### GIVEN DATA ###

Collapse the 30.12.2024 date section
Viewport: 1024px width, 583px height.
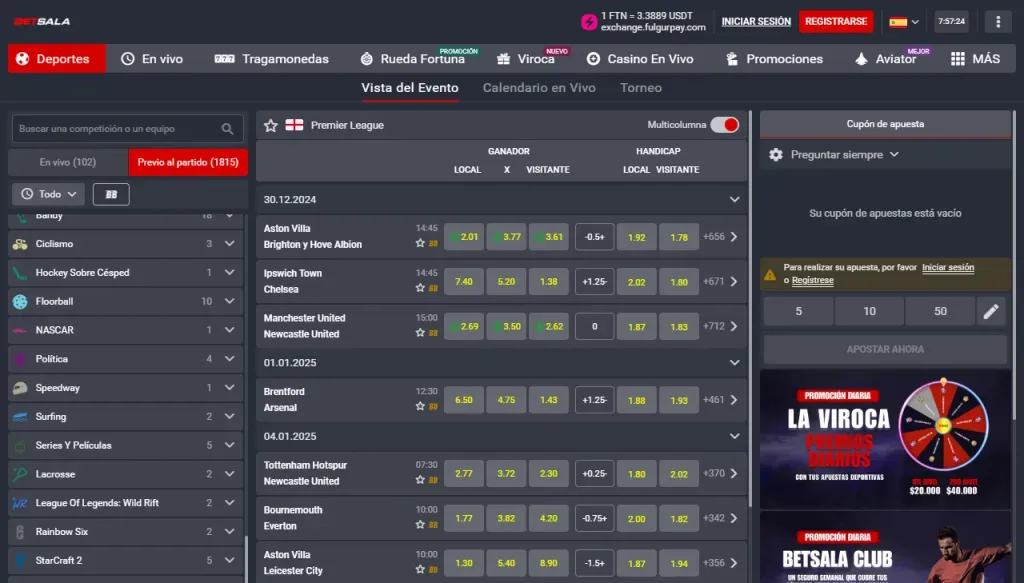click(x=735, y=199)
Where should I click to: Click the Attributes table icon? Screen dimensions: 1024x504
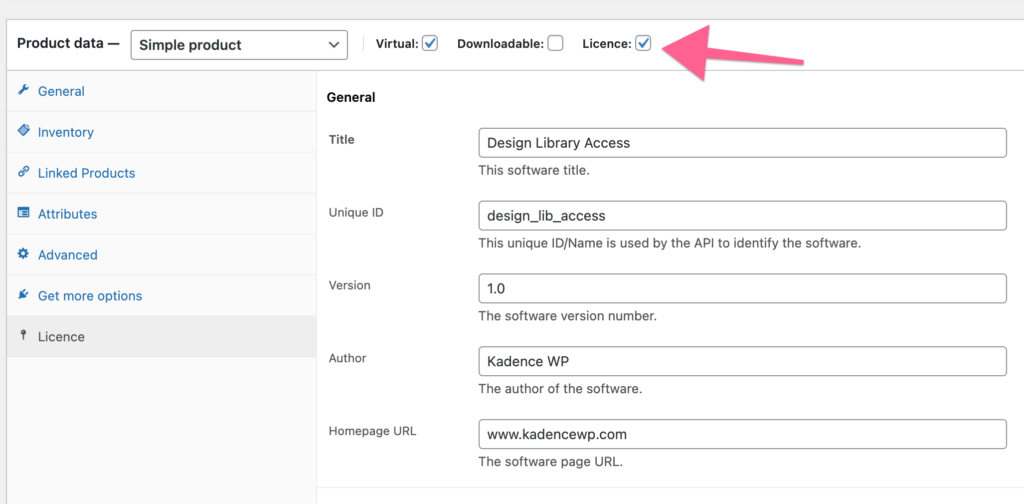tap(23, 213)
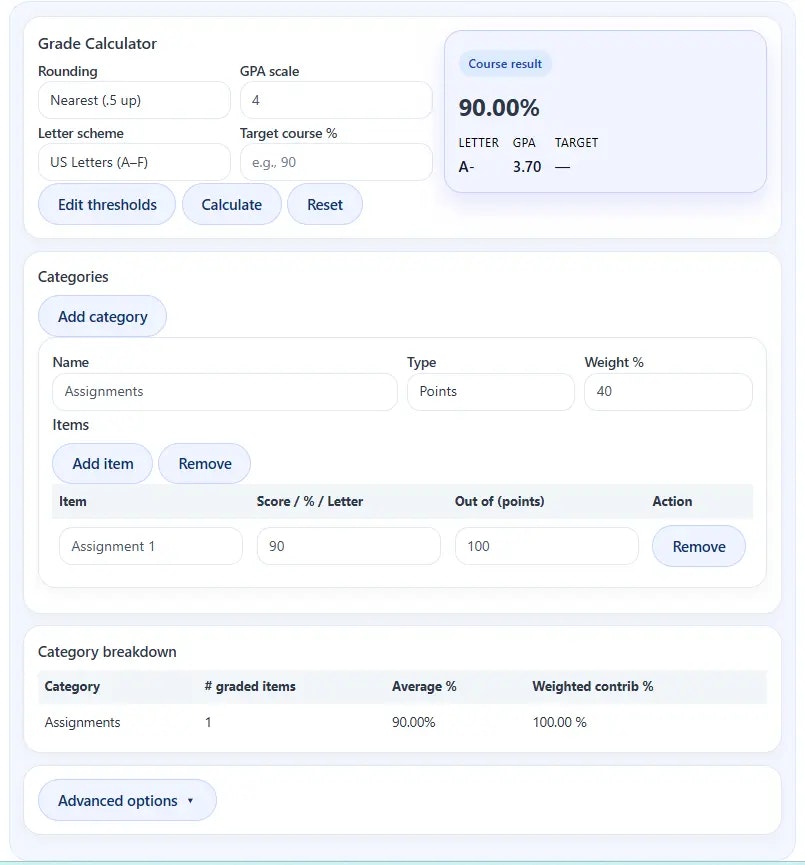Remove the Assignment 1 item
This screenshot has height=865, width=805.
click(x=698, y=546)
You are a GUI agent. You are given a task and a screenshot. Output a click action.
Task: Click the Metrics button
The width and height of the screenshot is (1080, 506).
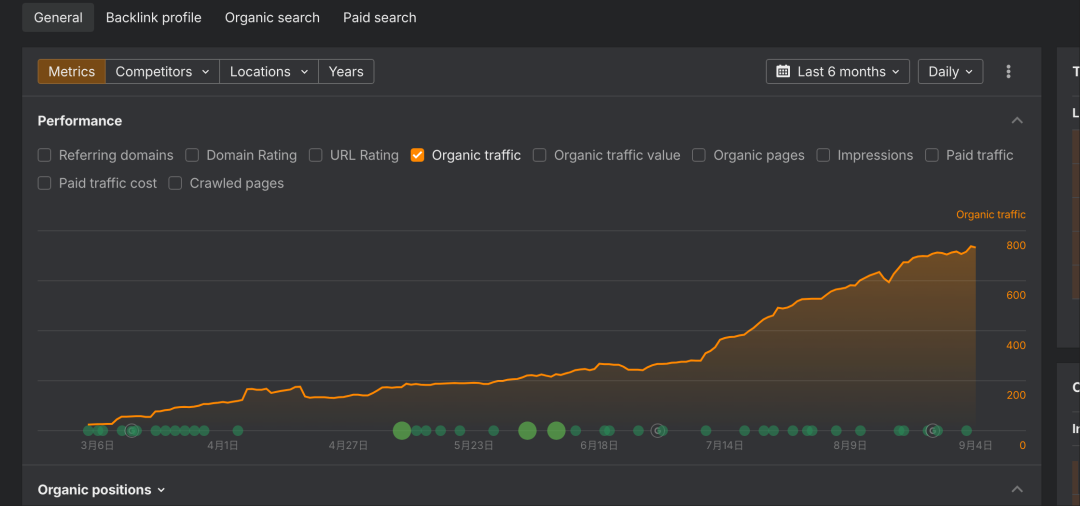(x=71, y=72)
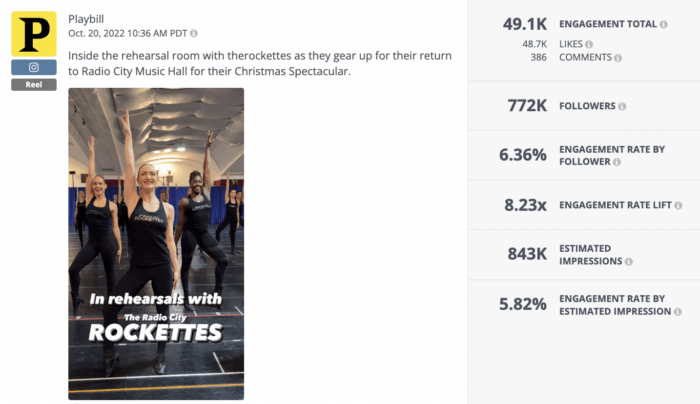This screenshot has width=700, height=404.
Task: Click the 6.36% engagement rate value
Action: (522, 155)
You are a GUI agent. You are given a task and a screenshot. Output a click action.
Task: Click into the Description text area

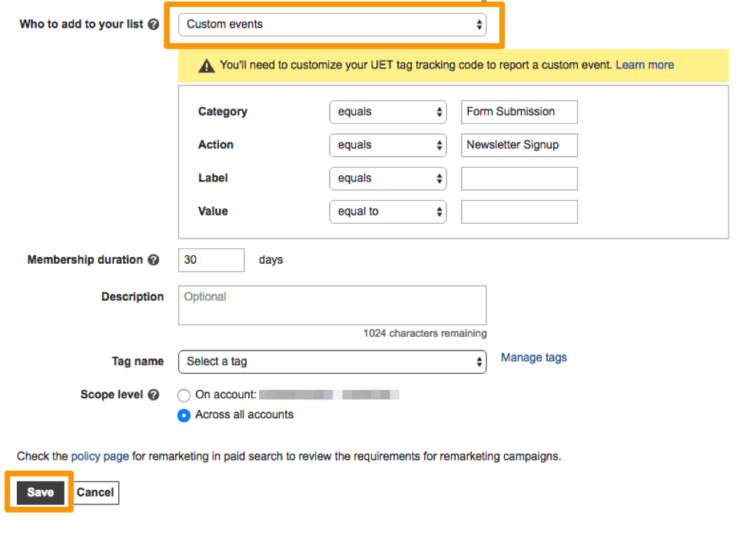tap(332, 305)
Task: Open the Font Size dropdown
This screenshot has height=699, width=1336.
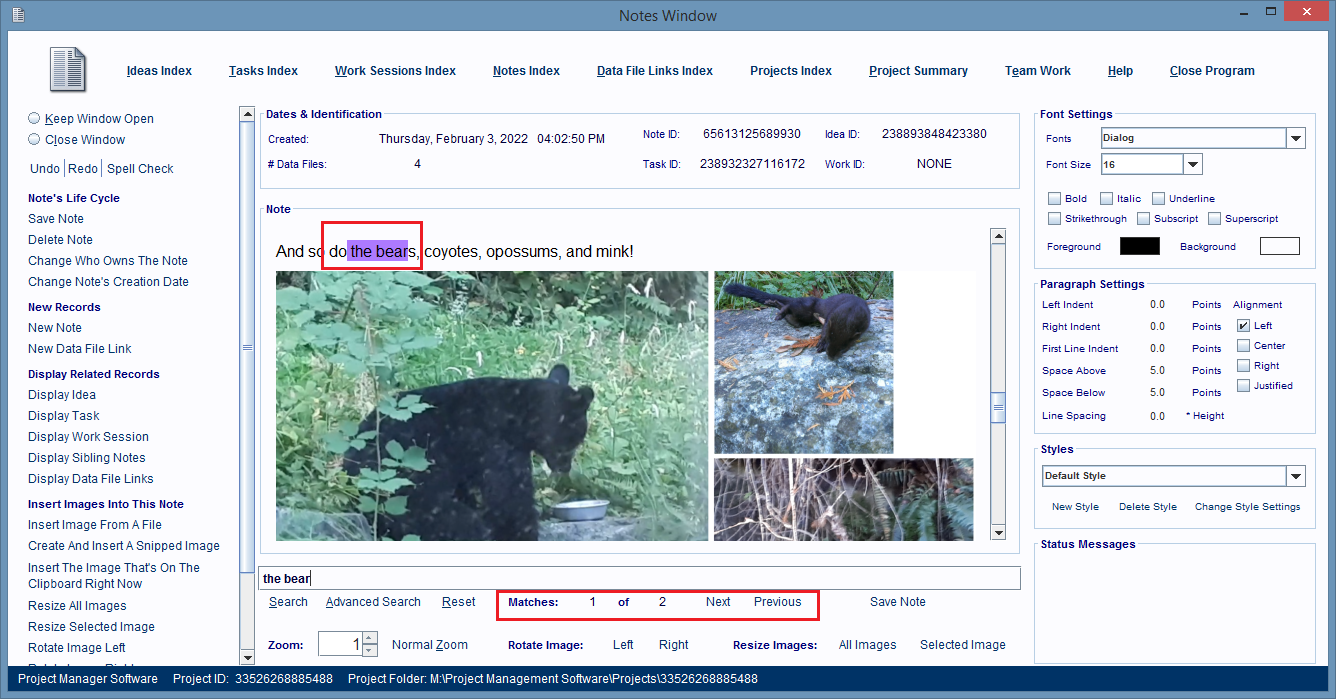Action: click(1193, 165)
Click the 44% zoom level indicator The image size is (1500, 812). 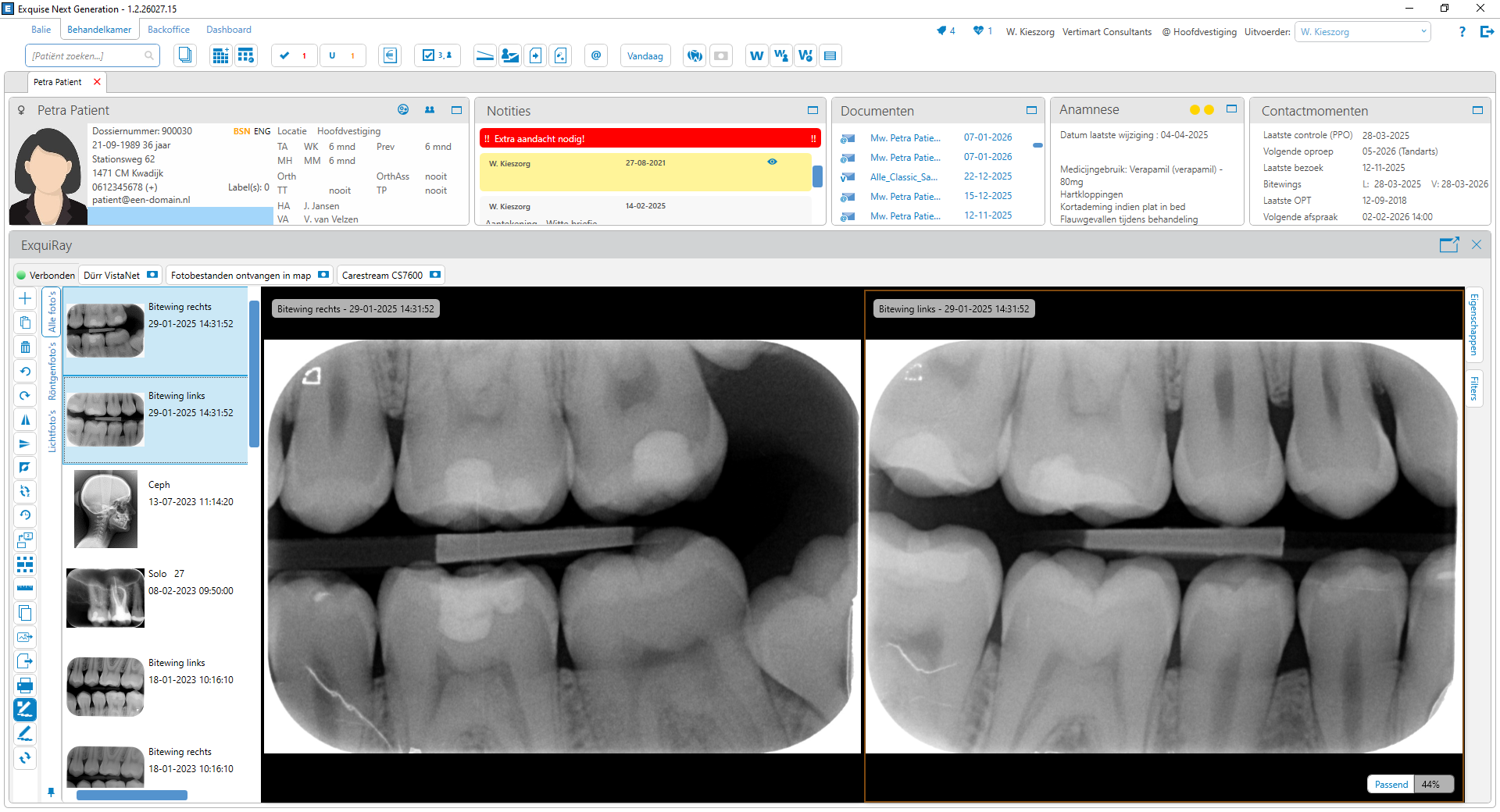tap(1430, 785)
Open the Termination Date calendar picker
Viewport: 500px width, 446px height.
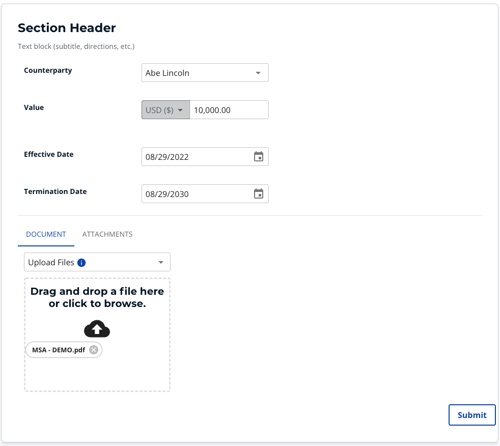[x=258, y=194]
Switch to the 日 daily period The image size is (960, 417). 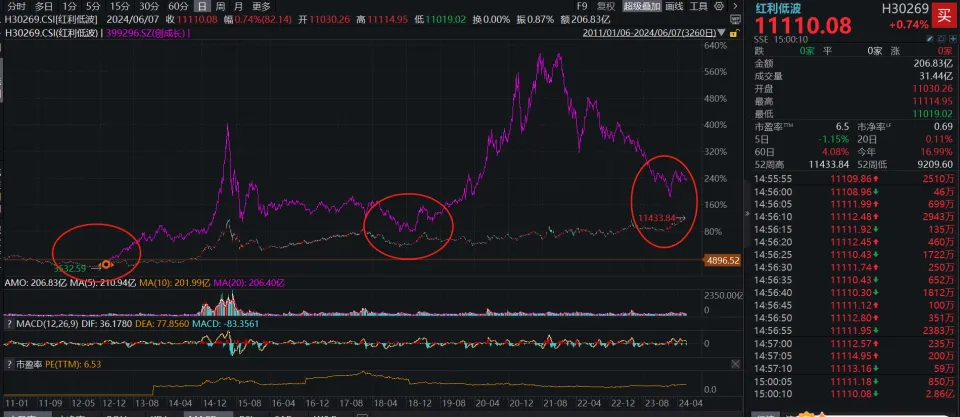pyautogui.click(x=203, y=6)
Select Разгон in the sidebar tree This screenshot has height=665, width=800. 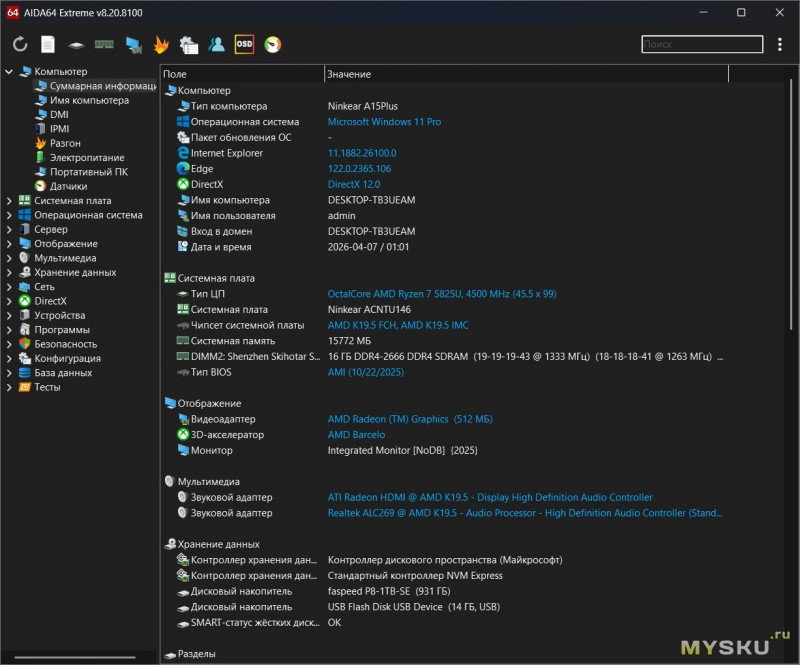coord(66,143)
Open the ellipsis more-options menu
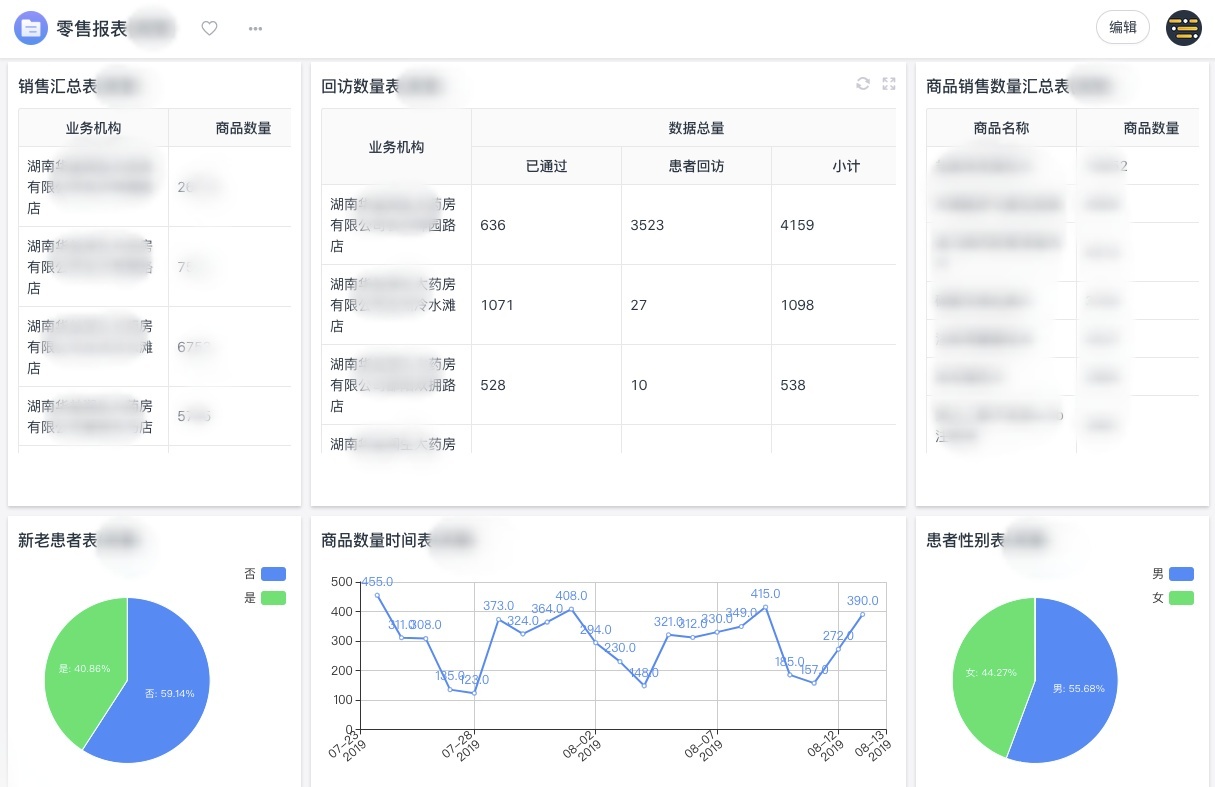 (x=256, y=29)
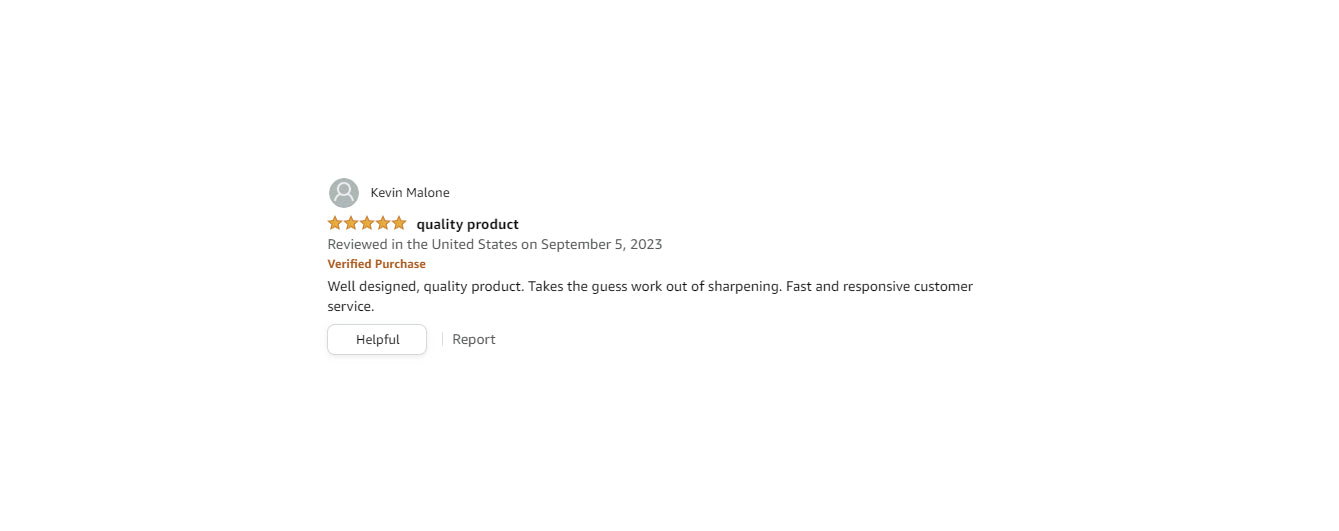Viewport: 1339px width, 531px height.
Task: Click the fourth rating star
Action: pos(383,223)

###

- _EXERCISE DETAILS_: Every line above from the one with "The width and" down to the one with "Task: Open the Font Size dropdown" must be written out exactly, and no picture may appear.

- _YOUR SOLUTION_:
The width and height of the screenshot is (1080, 506).
(x=71, y=72)
This screenshot has width=700, height=404.
Task: Click the 6.36% engagement rate value
Action: (522, 155)
You are a GUI agent. You are given a task and a screenshot. Output a click action.
Task: Click into the Description text area

tap(332, 305)
Task: Open the Font Size dropdown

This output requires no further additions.